その5(http://d.hatena.ne.jp/T_S/20180310/1520607765)の続き。




永光元年春正月、行幸甘泉、郊泰畤。赦雲陽徒。賜民爵一級、女子百戸牛酒、高年帛。行所過毋出租賦。
二月、詔丞相・御史舉質樸・敦厚・遜讓・有行者、光祿歳以此科第郎・從官。
三月、詔曰「五帝三王任賢使能、以登至平、而今不治者、豈斯民異哉?咎在朕之不明、亡以知賢也。是故壬人在位、而吉士雍蔽。重以周秦之弊、民漸薄俗、去禮義、觸刑法、豈不哀哉!繇此觀之、元元何辜?其赦天下、令窅精自新、各務農畝。無田者皆假之、貨種・食如貧民。賜吏六百石以上爵五大夫、勤事吏二級、為父後者民一級、女子百戸牛酒、鰥寡孤獨高年帛。」
是月雨雪、隕霜傷麥稼。秋罷。
(『漢書』巻九、元帝紀)


「質樸・敦厚・遜讓・有行」とは、この四種類の人物評価によって人材を選んだということらしい。

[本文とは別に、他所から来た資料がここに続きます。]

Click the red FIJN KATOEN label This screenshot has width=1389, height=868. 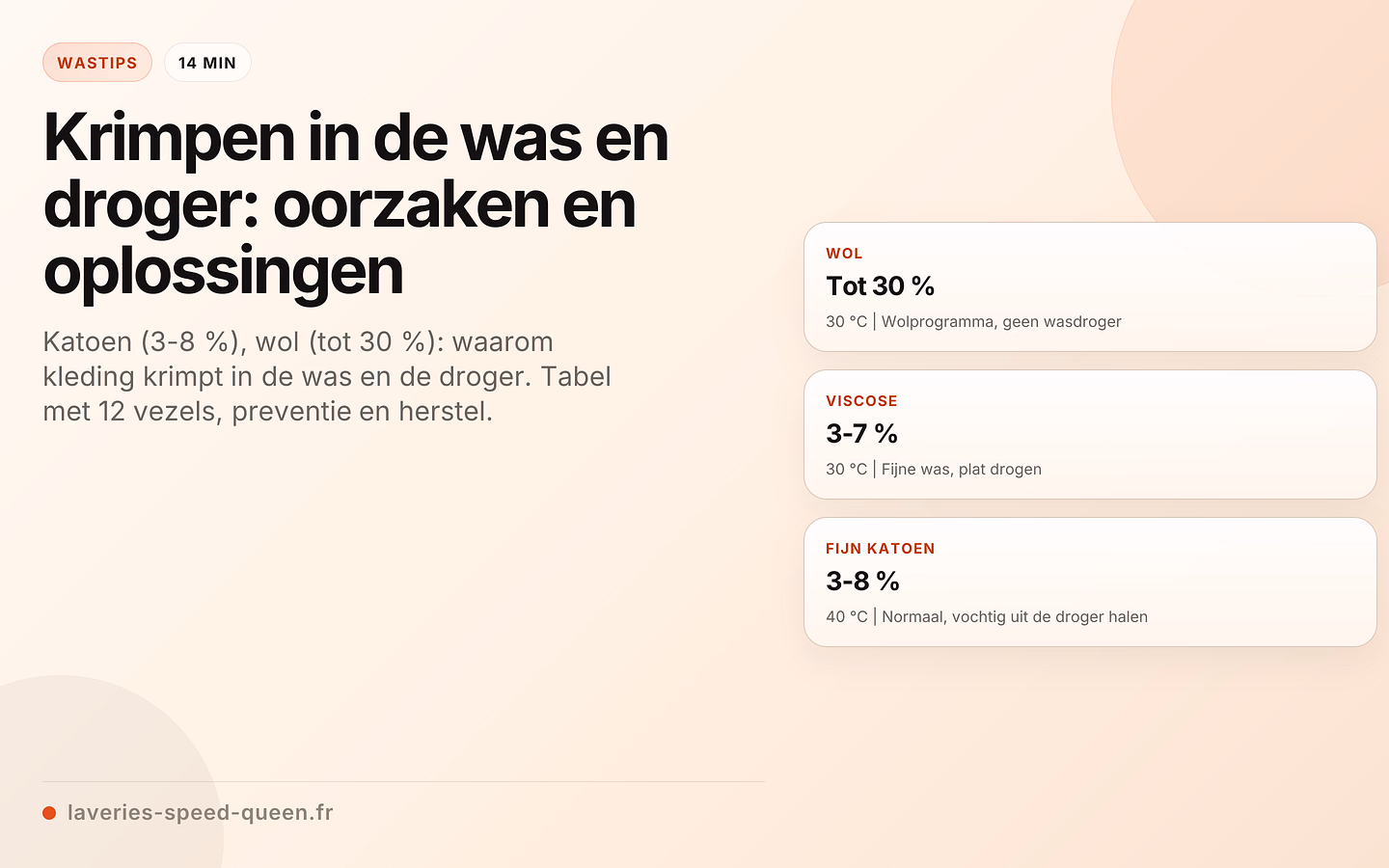[880, 549]
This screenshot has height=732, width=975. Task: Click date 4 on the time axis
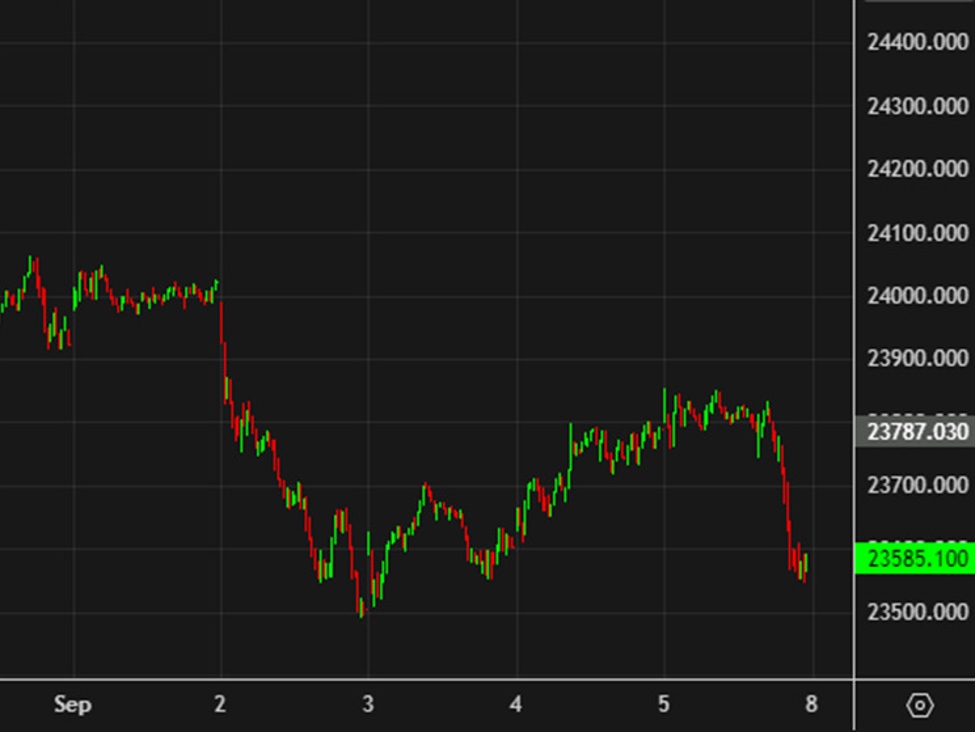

その後「四行」と呼ばれ*1後漢においてもこの評価によって昇進した者の記録がある。




官僚としての事務能力や部下の管理能力よりも人格的なものを重視する方向と言えるだろう。もちろん、従来の評価がすべてひっくり返ったわけではない。




イイか悪いかはともかく、漢王朝も少しずつ変わってきているのである。

*1:『漢官儀』には「四行、敦厚・質樸・遜讓・節儉」と記されていて、一部違いがあるが。